• [Exercise directions]: Word for word, retype the records below.

• [Recorded information]:
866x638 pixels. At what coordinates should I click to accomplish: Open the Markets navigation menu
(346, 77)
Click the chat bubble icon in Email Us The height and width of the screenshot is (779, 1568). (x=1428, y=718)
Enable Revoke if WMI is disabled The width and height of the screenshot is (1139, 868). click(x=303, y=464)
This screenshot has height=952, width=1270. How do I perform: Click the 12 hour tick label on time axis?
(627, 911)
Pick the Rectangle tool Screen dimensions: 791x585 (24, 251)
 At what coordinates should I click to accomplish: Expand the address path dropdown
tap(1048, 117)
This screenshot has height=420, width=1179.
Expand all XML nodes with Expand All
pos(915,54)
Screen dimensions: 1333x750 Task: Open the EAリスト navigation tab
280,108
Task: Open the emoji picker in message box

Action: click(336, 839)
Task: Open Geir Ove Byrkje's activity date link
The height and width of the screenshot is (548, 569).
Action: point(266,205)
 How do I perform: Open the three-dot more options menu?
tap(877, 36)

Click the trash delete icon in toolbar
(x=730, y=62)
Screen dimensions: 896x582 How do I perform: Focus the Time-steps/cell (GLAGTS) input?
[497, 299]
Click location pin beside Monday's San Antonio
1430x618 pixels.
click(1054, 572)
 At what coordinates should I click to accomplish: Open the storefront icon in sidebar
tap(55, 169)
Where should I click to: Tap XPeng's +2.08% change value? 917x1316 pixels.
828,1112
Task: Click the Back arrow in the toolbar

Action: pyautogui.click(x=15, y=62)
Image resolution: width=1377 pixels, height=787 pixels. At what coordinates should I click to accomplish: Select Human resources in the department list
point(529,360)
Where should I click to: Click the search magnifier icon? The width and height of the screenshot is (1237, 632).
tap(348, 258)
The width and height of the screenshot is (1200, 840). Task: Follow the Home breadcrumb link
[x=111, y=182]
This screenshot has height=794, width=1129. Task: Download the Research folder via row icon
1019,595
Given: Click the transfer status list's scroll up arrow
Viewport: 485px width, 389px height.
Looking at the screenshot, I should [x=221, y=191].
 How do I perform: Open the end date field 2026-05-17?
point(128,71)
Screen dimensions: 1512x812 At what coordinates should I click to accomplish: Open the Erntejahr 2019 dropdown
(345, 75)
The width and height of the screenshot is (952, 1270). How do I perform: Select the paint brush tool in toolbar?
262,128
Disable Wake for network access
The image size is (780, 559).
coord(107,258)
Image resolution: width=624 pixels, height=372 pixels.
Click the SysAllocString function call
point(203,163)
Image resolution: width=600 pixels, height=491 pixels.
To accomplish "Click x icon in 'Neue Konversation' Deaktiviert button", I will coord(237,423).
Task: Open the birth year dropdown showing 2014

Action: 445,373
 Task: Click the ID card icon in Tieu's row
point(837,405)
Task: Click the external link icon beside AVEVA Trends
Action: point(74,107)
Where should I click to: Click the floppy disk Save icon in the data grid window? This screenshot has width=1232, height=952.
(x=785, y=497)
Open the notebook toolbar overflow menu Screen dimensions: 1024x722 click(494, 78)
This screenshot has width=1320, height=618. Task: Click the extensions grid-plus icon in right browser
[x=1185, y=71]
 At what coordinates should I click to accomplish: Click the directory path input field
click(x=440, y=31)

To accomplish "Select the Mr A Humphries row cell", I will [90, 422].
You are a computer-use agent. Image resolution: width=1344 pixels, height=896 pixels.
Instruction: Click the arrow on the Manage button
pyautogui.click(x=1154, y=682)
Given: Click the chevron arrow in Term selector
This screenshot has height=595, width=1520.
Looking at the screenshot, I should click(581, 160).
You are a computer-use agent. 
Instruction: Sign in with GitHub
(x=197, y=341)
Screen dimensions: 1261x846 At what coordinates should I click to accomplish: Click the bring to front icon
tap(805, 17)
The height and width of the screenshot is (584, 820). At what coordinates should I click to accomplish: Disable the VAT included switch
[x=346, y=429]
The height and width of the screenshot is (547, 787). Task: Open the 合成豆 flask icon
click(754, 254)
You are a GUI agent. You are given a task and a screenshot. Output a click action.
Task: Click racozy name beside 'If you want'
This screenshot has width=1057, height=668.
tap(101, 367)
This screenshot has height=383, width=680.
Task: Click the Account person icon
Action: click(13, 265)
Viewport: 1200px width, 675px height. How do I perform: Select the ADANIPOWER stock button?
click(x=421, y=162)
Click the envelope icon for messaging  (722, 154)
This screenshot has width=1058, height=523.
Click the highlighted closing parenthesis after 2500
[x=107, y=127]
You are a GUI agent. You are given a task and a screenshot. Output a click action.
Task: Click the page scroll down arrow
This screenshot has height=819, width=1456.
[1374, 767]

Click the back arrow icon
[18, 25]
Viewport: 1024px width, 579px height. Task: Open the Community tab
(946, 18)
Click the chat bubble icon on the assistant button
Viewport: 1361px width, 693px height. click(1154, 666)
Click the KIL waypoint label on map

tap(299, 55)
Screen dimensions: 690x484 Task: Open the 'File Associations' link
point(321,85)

• [Solution for this task]:
866x638 pixels. At what coordinates should I click to accomplish: Open the Markets navigation menu
(346, 77)
Click the chat bubble icon in Email Us The height and width of the screenshot is (779, 1568). (x=1428, y=718)
Enable Revoke if WMI is disabled The width and height of the screenshot is (1139, 868). click(x=303, y=464)
This screenshot has height=952, width=1270. How do I perform: Click the 12 hour tick label on time axis?
(627, 911)
Pick the Rectangle tool Screen dimensions: 791x585 (24, 251)
 At what coordinates should I click to accomplish: Expand the address path dropdown
tap(1048, 117)
This screenshot has height=420, width=1179.
Expand all XML nodes with Expand All
pos(915,54)
Screen dimensions: 1333x750 Task: Open the EAリスト navigation tab
280,108
Task: Open the emoji picker in message box

Action: click(336, 839)
Task: Open Geir Ove Byrkje's activity date link
The height and width of the screenshot is (548, 569).
Action: point(266,205)
 How do I perform: Open the three-dot more options menu?
tap(877, 36)

Click the trash delete icon in toolbar
(x=730, y=62)
Screen dimensions: 896x582 How do I perform: Focus the Time-steps/cell (GLAGTS) input?
[497, 299]
Click location pin beside Monday's San Antonio
1430x618 pixels.
click(1054, 572)
 At what coordinates should I click to accomplish: Open the storefront icon in sidebar
tap(55, 169)
Where should I click to: Tap XPeng's +2.08% change value? 917x1316 pixels.
828,1112
Task: Click the Back arrow in the toolbar

Action: pyautogui.click(x=15, y=62)
Image resolution: width=1377 pixels, height=787 pixels. At what coordinates should I click to accomplish: Select Human resources in the department list
point(529,360)
Where should I click to: Click the search magnifier icon? The width and height of the screenshot is (1237, 632).
tap(348, 258)
The width and height of the screenshot is (1200, 840). Task: Follow the Home breadcrumb link
[x=111, y=182]
This screenshot has height=794, width=1129. Task: Download the Research folder via row icon
1019,595
Given: Click the transfer status list's scroll up arrow
Viewport: 485px width, 389px height.
Looking at the screenshot, I should [x=221, y=191].
 How do I perform: Open the end date field 2026-05-17?
point(128,71)
Screen dimensions: 1512x812 At what coordinates should I click to accomplish: Open the Erntejahr 2019 dropdown
(345, 75)
The width and height of the screenshot is (952, 1270). How do I perform: Select the paint brush tool in toolbar?
262,128
Disable Wake for network access
The image size is (780, 559).
coord(107,258)
Image resolution: width=624 pixels, height=372 pixels.
Click the SysAllocString function call
point(203,163)
Image resolution: width=600 pixels, height=491 pixels.
To accomplish "Click x icon in 'Neue Konversation' Deaktiviert button", I will coord(237,423).
Task: Open the birth year dropdown showing 2014

Action: 445,373
 Task: Click the ID card icon in Tieu's row
point(837,405)
Task: Click the external link icon beside AVEVA Trends
Action: point(74,107)
Where should I click to: Click the floppy disk Save icon in the data grid window? This screenshot has width=1232, height=952.
(x=785, y=497)
Open the notebook toolbar overflow menu Screen dimensions: 1024x722 click(494, 78)
This screenshot has width=1320, height=618. Task: Click the extensions grid-plus icon in right browser
[x=1185, y=71]
 At what coordinates should I click to accomplish: Click the directory path input field
click(x=440, y=31)

To accomplish "Select the Mr A Humphries row cell", I will [90, 422].
You are a computer-use agent. Image resolution: width=1344 pixels, height=896 pixels.
Instruction: Click the arrow on the Manage button
pyautogui.click(x=1154, y=682)
Given: Click the chevron arrow in Term selector
This screenshot has height=595, width=1520.
Looking at the screenshot, I should click(581, 160).
You are a computer-use agent. 
Instruction: Sign in with GitHub
(x=197, y=341)
Screen dimensions: 1261x846 At what coordinates should I click to accomplish: Click the bring to front icon
tap(805, 17)
The height and width of the screenshot is (584, 820). At what coordinates should I click to accomplish: Disable the VAT included switch
[x=346, y=429]
The height and width of the screenshot is (547, 787). Task: Open the 合成豆 flask icon
click(754, 254)
You are a GUI agent. You are given a task and a screenshot. Output a click action.
Task: Click racozy name beside 'If you want'
This screenshot has width=1057, height=668.
tap(101, 367)
This screenshot has height=383, width=680.
Task: Click the Account person icon
Action: click(13, 265)
Viewport: 1200px width, 675px height. How do I perform: Select the ADANIPOWER stock button?
click(x=421, y=162)
Click the envelope icon for messaging  (722, 154)
This screenshot has width=1058, height=523.
Click the highlighted closing parenthesis after 2500
[x=107, y=127]
You are a GUI agent. You are given a task and a screenshot. Output a click action.
Task: Click the page scroll down arrow
This screenshot has height=819, width=1456.
[1374, 767]

Click the back arrow icon
[18, 25]
Viewport: 1024px width, 579px height. Task: Open the Community tab
(946, 18)
Click the chat bubble icon on the assistant button
Viewport: 1361px width, 693px height. click(1154, 666)
Click the KIL waypoint label on map

tap(299, 55)
Screen dimensions: 690x484 Task: Open the 'File Associations' link
point(321,85)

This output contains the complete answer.